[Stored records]
───
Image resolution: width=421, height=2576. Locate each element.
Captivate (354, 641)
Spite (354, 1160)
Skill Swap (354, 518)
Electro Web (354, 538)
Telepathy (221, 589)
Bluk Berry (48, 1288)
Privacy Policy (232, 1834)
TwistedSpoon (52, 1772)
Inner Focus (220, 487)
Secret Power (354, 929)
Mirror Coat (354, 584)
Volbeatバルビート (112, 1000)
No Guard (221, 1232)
───
Work request
Every line of data must be returned unchanged.

Exercise answer
Image resolution: width=421, height=2576. Locate each element.
Captivate (354, 641)
Spite (354, 1160)
Skill Swap (354, 518)
Electro Web (354, 538)
Telepathy (221, 589)
Bluk Berry (48, 1288)
Privacy Policy (232, 1834)
TwistedSpoon (52, 1772)
Inner Focus (220, 487)
Secret Power (354, 929)
Mirror Coat (354, 584)
Volbeatバルビート (112, 1000)
No Guard (221, 1232)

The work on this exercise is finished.